**Task item:**
Please transcribe only the lines from the one holding "Check the Adobe Reader row checkbox" through the final line of the data, both included, with no pictures.

**Records to process:**
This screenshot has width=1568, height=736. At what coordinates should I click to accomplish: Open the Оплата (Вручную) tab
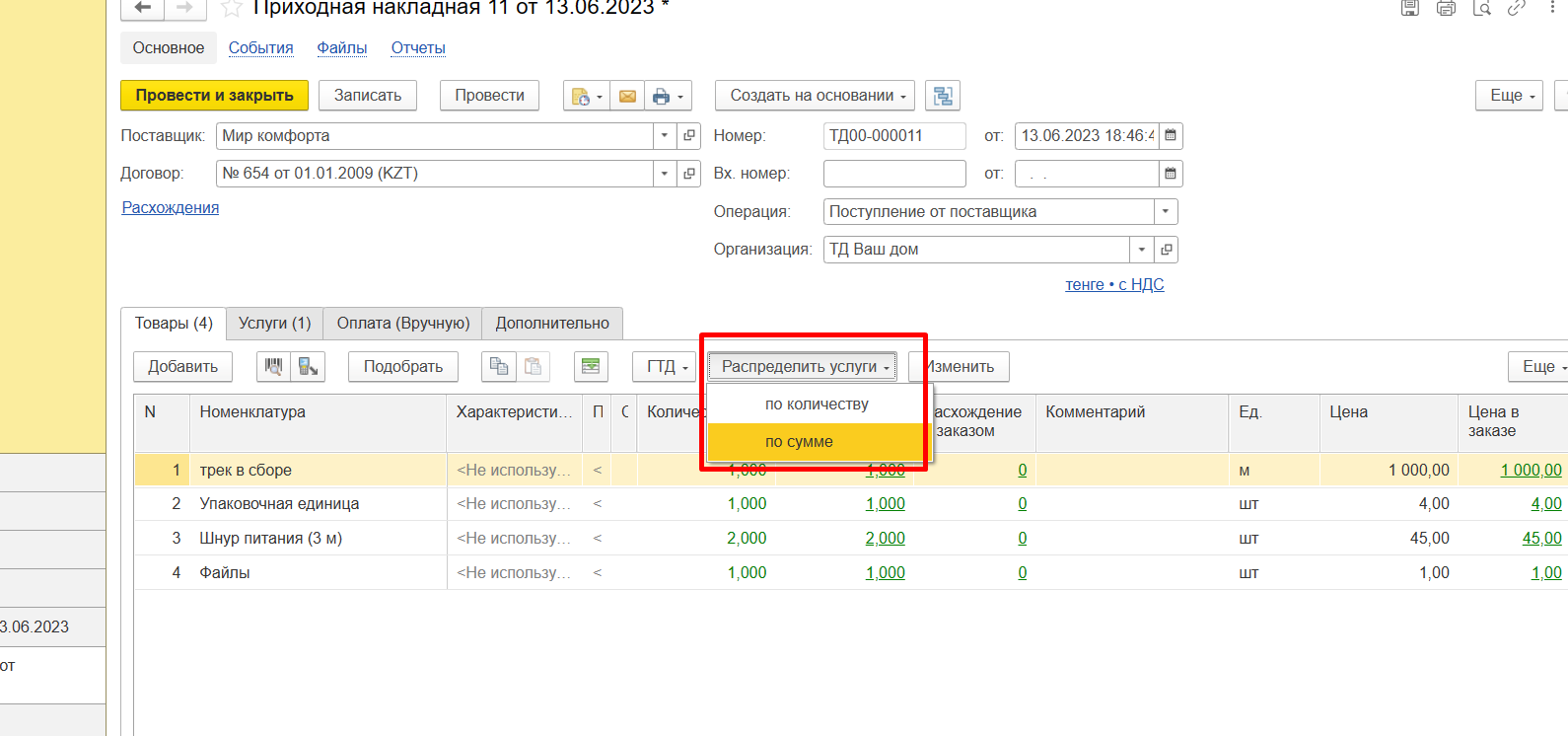[402, 324]
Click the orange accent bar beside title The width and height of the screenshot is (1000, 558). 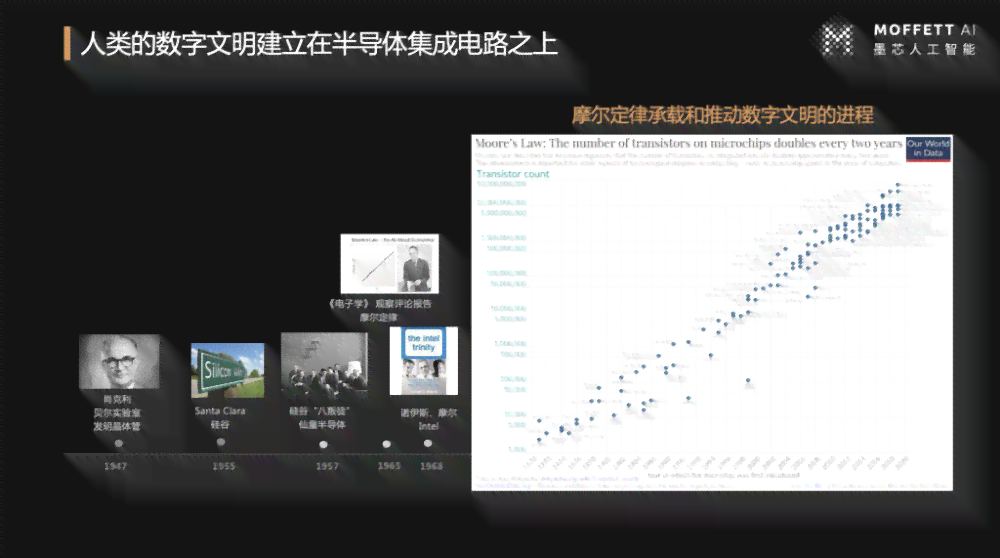tap(67, 43)
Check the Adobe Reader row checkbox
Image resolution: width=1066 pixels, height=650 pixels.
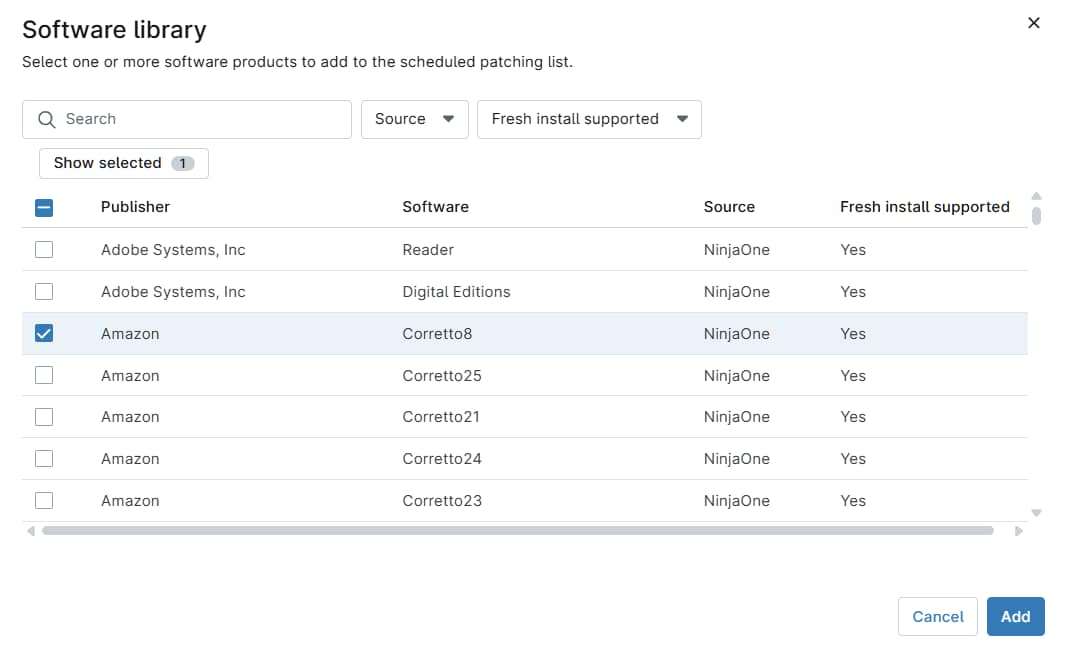(x=43, y=249)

**Result for this exercise:**
Check the Adobe Reader row checkbox
Image resolution: width=1066 pixels, height=650 pixels.
(x=43, y=249)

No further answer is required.